Elon Musk’s electric car company sent a cease-and-desist letter to the anti-Tesla advocacy group that created and posted the commercial, The Dawn Project, earlier this month. The forceful letter, first obtained by The Washington Post and also shared with Gizmodo, alleges that the footage is a defamatory misrepresentation of Tesla’s “Full Self Driving” Beta (FSD) technology, which is still in development.

“While you and The Dawn Project purport to advocate for safety, the videos portray unsafe and improper use of FSD Beta and active safety features. Your actions actually put consumers at risk,” the company’s attorneys wrote. Tesla did not respond to further request for comment.

Dawn Project’s ad shows a Tesla Model 3 colliding with a mannequin dressed in children’s clothes at 32 km per hour. The controversial advocacy group claims the car had FSD Beta engaged at the time of the test, though reporting from Electrek indicates that may not have been the case.

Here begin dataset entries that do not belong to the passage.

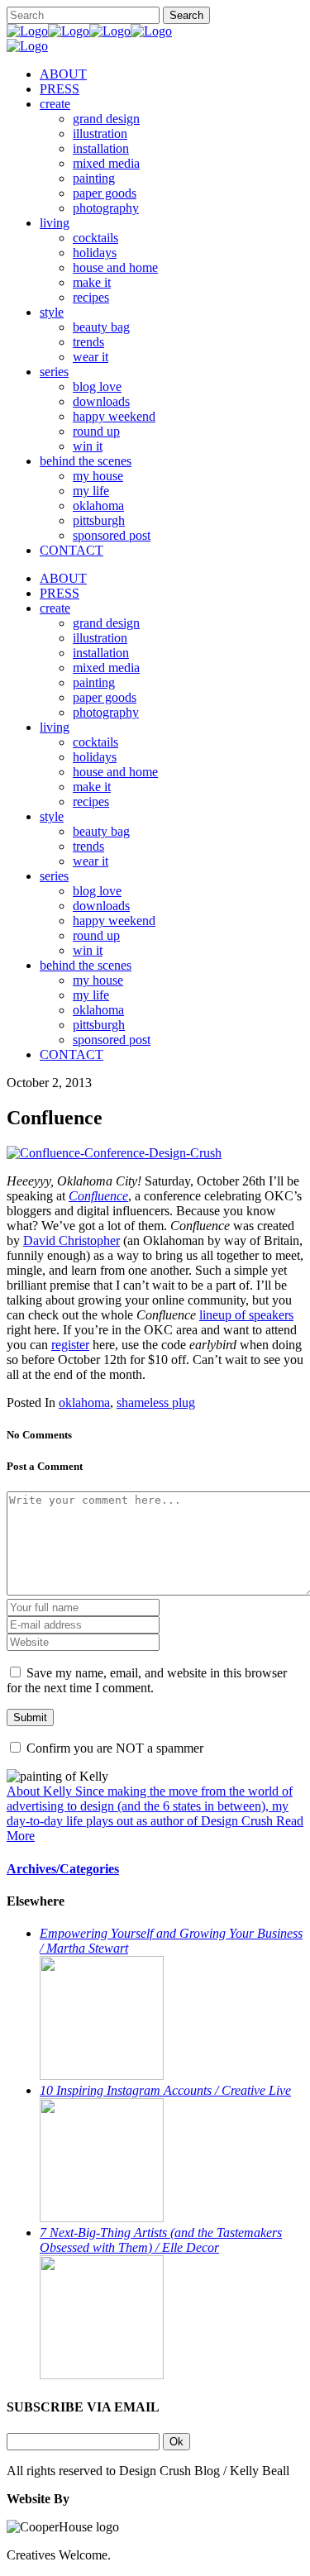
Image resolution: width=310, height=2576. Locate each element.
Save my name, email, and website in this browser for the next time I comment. (147, 1680)
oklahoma (84, 1402)
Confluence (98, 1196)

The video has been fodder for the rising wave of Tesla critics, boosting interest and concern in the safety of Tesla’s Full Self Driving tech, especially amid an ongoing federal investigation into the company’s Autopilot feature.

As an attempted rebuttal to the Dawn Project video, a few Tesla fans even began posting videos of their own “tests,” some positioning real children in front of moving vehicles (which is obviously a terribly dangerous thing to do.) The issue became prevalent enough that the National Highway Traffic Safety Administration put out a statement warning people to NOT drive cars in the direction of their kids.

The recently released cease-and-desist letter could signal that a Tesla lawsuit is coming down the pipe, though the advocacy group’s frontman seems unfazed. “This letter is so pathetic in terms of whining: Mr. Free Speech Absolutist, just a crybaby hiding behind his lawyers,” Dan O’Dowd told The Washington Post.

In addition to leading Dawn Project, O’Dowd is a tech billionaire who runs Green Hills Software, a company with potential competitive interest in undermining Tesla’s current position in the car software market, though Dowd told The Post that he’s is targeting Tesla out of safety concerns.

Regardless of Dawn Project’s intent, though, it’s worth noting that other trials of the Model 3 have also demonstrated that the cars don’t always stop when obstacles are in their way, including a AAA test in which the vehicle hit a dummy cyclist. In a 10-month span, Tesla reported more driver-assisted crashes than any other automaker earlier this year, with 392 crashes that left 6 people dead.

Despite the feature’s name, Tesla doesn’t say that its Full Self Driving driver-assistance technology is intended to autonomously drive a car without human intervention. “Autopilot, Enhanced Autopilot and Full Self-Driving Capability are intended for use with a fully attentive driver, who has their hands on the wheel and is prepared to take over at any moment. While these features are designed to become more capable over time, the currently enabled features do not make the vehicle autonomous,” reads a support post on the company’s website.

And Musk has taken to Twitter to claim that Tesla’s driver assistance tech makes cars “unequivocally safer.” Yet NHTSA, at least, seems sceptical of that claim, given its multiple recalls related to the company’s FSD feature and the regulator’s ongoing probe into whether or not Autopilot should be recalled.

For now, O’Dowd is refusing to comply with Tesla’s cease-and-desist demands. Instead, he is doubling down. The software released a lengthy and vitriolic statement panning Musk. “He is obsessed with stopping me from exposing that his Full Self-Driving cars could mow down a child dressed in a safety vest in a school crosswalk,” O’Dowd wrote. “I guess because that wouldn’t be good for the brand.”